Everyone who, when they started selling their software, will understand what the conversation is about. I still remember my own ordeals and attempts to knock out people who are selling their software at least something that will help to understand licensing agreements and granting the right to use the software.
What can I say about me, even if the legal departments sometimes sin by not knowing how to draw up a license agreement and some fundamental points. Below I will cover a couple of questions that buyers ask about this issue and the answers to them.
Question: How can you prove that you are an author and that this is your decision?
Answer: According to
ARTICLE 1228 of the Civil Code of the Russian Federation
Section VII. RIGHT TO RESULTS OF INTELLECTUAL ACTIVITIES AND MEANS OF INDIVIDUALIZATION
Chapter 69. GENERAL PROVISIONS
Article 1228. The author of the result of intellectual activity
...
3. The exclusive right to the result of intellectual activity created by creative labor initially arises from its author .
...
Article 1229. Exclusive right
1. A citizen or legal entity having the exclusive right to a result of intellectual activity or a means of individualization (right holder) is entitled to use such a result or such means at its discretion in any way that does not contradict the law. The rightholder may dispose of the exclusive right to the result of intellectual activity or to the means of individualization (Article 1233), unless otherwise provided by this Code.
There is such a thing as “Presumption of authorship” enshrined in article 1257 of the Civil Code of the Russian Federation: “A person indicated as the author on the original or a copy of the work shall be considered its author, unless otherwise proved . ” This means that in the event of any dispute, the author needs to submit any copy of the work on which he is indicated as the author in any usual way, for example, on the title page, in the table of contents or directly in the text of the work. In relation to software, this is the “About the program” item in the menu or when the program starts.
Question: Do you have paper confirming authorship?
Answer:In accordance with article 1262 of the Civil Code of the Russian Federation "State registration of computer programs and databases" "p1. The copyright holder, during the term of the exclusive right to a computer program or to a database, may, if he so wishes, register such a program or such a database with the federal executive body for intellectual property. ”
Those. copyright registration is not required.
Question: What documents do you provide when purchasing the program.
Answer: I want to say right away that we DO NOT SELL the program, we sell the RIGHTS TO USE the program.

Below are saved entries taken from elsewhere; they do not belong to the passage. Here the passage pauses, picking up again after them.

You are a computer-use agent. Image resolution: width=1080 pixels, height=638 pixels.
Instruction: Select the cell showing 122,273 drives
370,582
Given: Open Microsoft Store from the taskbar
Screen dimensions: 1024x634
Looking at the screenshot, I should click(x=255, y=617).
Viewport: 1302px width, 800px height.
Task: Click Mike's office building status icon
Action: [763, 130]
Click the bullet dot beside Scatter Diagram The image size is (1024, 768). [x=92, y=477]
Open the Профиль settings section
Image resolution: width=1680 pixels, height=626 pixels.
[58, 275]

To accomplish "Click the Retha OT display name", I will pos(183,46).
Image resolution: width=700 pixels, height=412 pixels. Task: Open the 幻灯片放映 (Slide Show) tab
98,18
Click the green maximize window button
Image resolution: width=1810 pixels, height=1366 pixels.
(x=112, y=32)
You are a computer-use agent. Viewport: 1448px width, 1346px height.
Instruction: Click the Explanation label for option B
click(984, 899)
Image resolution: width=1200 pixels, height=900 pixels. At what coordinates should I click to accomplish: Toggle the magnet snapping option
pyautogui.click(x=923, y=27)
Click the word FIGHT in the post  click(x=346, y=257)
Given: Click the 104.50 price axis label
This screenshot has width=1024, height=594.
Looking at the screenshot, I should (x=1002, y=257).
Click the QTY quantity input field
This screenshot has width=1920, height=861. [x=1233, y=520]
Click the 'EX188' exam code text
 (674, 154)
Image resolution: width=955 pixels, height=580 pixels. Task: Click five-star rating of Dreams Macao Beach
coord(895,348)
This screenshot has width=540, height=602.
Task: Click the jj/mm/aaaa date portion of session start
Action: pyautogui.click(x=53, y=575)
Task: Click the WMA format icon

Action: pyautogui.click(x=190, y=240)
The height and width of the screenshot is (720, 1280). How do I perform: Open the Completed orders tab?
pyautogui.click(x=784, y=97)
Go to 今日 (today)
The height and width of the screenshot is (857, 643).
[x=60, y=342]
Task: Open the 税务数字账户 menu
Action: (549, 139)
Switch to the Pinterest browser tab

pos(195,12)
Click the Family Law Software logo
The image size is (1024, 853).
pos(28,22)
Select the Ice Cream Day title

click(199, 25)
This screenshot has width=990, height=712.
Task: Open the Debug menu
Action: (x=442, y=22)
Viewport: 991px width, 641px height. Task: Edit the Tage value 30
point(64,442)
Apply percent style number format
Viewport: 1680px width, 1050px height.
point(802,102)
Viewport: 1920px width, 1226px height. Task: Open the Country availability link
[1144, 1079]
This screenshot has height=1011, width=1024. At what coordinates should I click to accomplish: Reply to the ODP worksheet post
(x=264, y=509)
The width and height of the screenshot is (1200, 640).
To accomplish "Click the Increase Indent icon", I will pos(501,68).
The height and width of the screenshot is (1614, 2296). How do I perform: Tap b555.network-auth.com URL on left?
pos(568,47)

It is very important!
When selling, we provide: a license agreement (2 copies, one to us, one to you), an act of acceptance and transfer of non-exclusive rights (2 copies, one to us, one to you) and an invoice for payment.
Question: Why should a license agreement be concluded?
Answer: According to article 1235 of the Civil Code of the Russian Federation
I also want to mention a few good links on the topic:
- Civil Code of the Russian Federation / Chapter 69 Part Four Section VII. Intellectual property rights and means of individualization
- License Contract Designer
PS: It’s worth saying the same way that my article does not pretend to be complete, only the most frequently asked questions of buyers are highlighted here.